The NC3R in the active groups showed direct association with lupus nephritis. And, exclusively, the NC3R of the active group showed a direct correlation with SLEDAI scores. In agreement with our results, Yu and his colleagues found that NC3R had a direct association with the SLEDAI scores (r=0.353, P<0.01).21
There was an inverse relationship between the PLR and SLICC/ACR DI. Similarly, to that found by El-Said and her colleagues.24
Regarding the renal involvement, the mean of MLR and PLR was significantly higher in the active SLE nephritis patients compared to active SLE patients without nephritis. The change in lymphocyte, monocyte, and platelet levels with the exacerbation of systemic inflammatory response may be able to better characterize lupus activity and lupus nephritis.31 Liu and his colleagues demonstrated that the levels of MLR and PLR were significantly increased in lupus nephritis patients without infection as compared with those in healthy controls.32 Consistent with our findings, Qin and his colleagues demonstrated significantly higher PLR levels in SLE patients with nephritis than in those without nephritis.33 Our findings showed insignificantly high NLR levels in SLE patients with active nephritis; however, Qin and his colleagues showed significantly high NLR levels in SLE patients with nephritis.

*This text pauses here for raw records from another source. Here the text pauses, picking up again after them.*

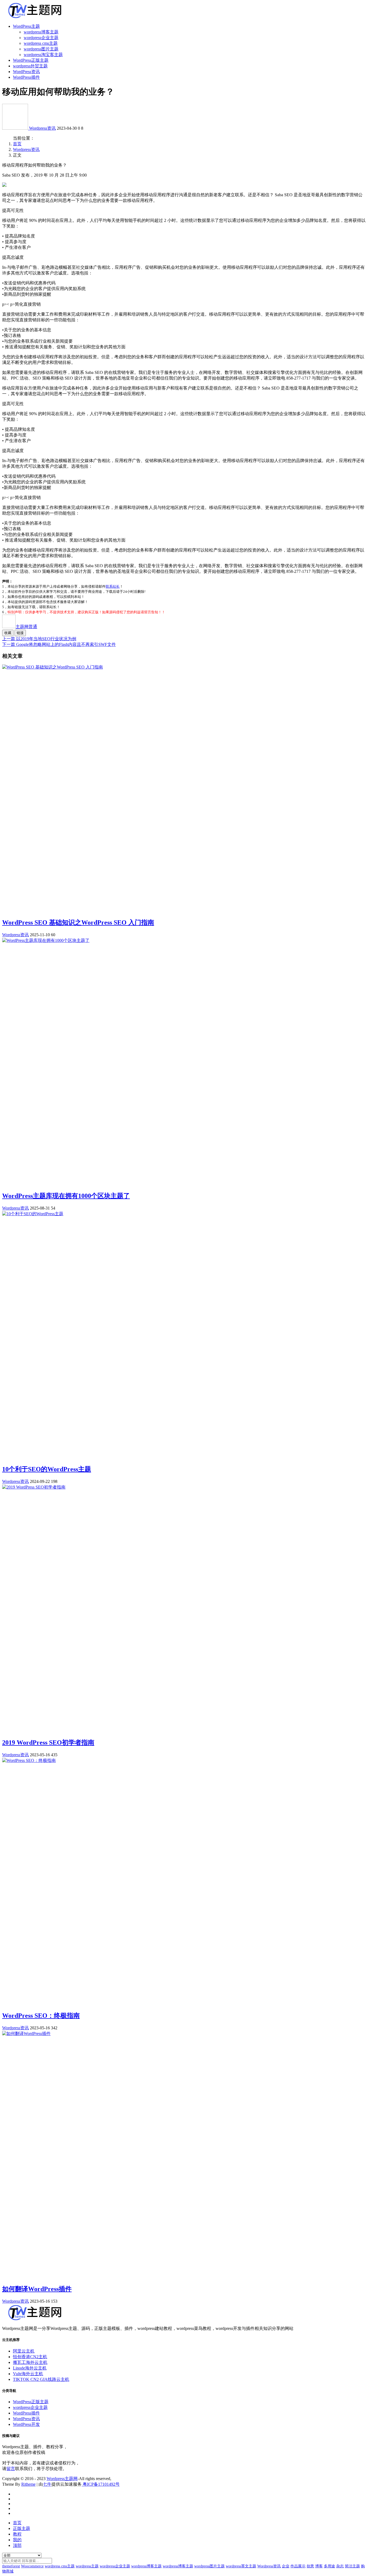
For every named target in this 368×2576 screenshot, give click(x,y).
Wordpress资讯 (42, 128)
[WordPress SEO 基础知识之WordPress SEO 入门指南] (52, 667)
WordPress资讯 (26, 71)
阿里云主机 (23, 2351)
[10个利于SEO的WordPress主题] (32, 1213)
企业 (285, 2566)
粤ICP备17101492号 (101, 2484)
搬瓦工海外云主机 (30, 2362)
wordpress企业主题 (41, 37)
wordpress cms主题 (41, 43)
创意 (310, 2566)
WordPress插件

Our study showed that NLR in patients with renal involvement had direct significant association with C3 and C4, while no correlation was found between NLR and serum creatinine. Correlation analysis of Tang and his colleagues found similar results; however, in contrast with our findings, they reported direct significant correlation between NLR and serum creatinine.34
In the current study there was an inverse relationship between NC3R and C3, which was explained by reduction of complement level during disease flare because of its activation by immune complexes.35 Therefore, NC3R may clearly distinguish the degree of SLE activity in lupus nephritis.
ConclusionThe commonly used complete blood cell parameters NLR, NC3R, MLR, PLR, RDW, and MPV were found to be useful for determining active disease especially in patients with active lupus nephritis.
LimitationsThe limitations of this research may be attributable to the small patient's number. Further longitudinal observations, preferably multicenter studies, are needed.
Ethical considerationThis research was considered a minimal risk and obtained authorization from the Research ethics Committee of the faculty of medicine, Cairo University (code MS-12-2021). Verbal consent were taken from all patients participated in the study. Hopeful that our research be published in your respectable journal.
FundingNo funding was given to this research.
Conflict of interestThere is no conflict of interest associated with the manuscript and no funding was given.